Where the amount owed is relatively small and all you want the court to do is award to you a money judgment, the Small Claims Division of the Arizona Justice Courts may be a viable alterative. You can file a Small Claims complaint at the Justice Court to collect up to $2,500. File the claim in the precinct where your defendant resides (if an individual) or does business (if a company). Summons and complaint forms are available from the Justice Court.

Filing fees for Small Claims are reasonable. You will also need to hire a process server to deliver the complaint and summons to the defendant. Although the procedures are not complicated in Small Claims court, the court clerks are not authorized to give advice and will not help you complete the forms. If a question arises that the clerk cannot resolve for you, talk to your attorney.

Justice Court

If your claim is between $2,500 and $5,000, you can file a claim in Justice Court. As with Small Claims, the Justice Court provides forms for these claims, and you will have to hire a process server to serve the defendant with the summons and complaint.

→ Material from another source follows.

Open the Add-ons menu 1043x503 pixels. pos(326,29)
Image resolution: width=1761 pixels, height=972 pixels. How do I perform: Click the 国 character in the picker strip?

The Justice Court filing fee is a little steeper than in Small Claims, a Justice Court claim is somewhat more complicated. It requires more paperwork and additional court appearances, and attorneys can be involved.

Nonpayment by a licensed contractor is also grounds for disciplinary action by the Registrar of Contractors. Contact the Registrar at www.azroc.gov to obtain a claim form.

Keeping Records

Whether you file a claim in the Small Claims Division or elsewhere, the burden is on you to prove your case.

Winning your Small Claim or Justice Court claim is going to depend first on the quality of the proof you can show to the court. That means beginning every project with written contracts, keeping your records complete and organized, and documenting the issues that arise in the field.

The attention you give to your project file before problems arise will pay off greatly if you have to file a claim of any kind to collect payment. Having your contract, proposals, bids, proof of costs, purchase orders, and documented changes in good order will be your most valuable asset when you walk through the courtroom door.

Stop Notices

If you are not paid in full and on time, even if the amount is small, you can take action immediately by serving a stop notice on the owner or construction lender. Arizona's stop notice law gives contractors, subcontractors and suppliers the ability to demand that the owner or construction lender immediately withhold amounts of the undisbursed construction funds to satisfy your claim.

A lawsuit to enforce the stop notice may be filed as early as 10 days after the notice is served and requires no title search on the real property. You can pursue a stop notice during construction without impeding the project, and you retain your lien rights if enforcement of the stop notice does not satisfy your claim.

In order to file a stop notice, though, you must be eligible to file a lien, and the rights to serve a stop notice and file a lawsuit to enforce the stop notice expire with your lien rights.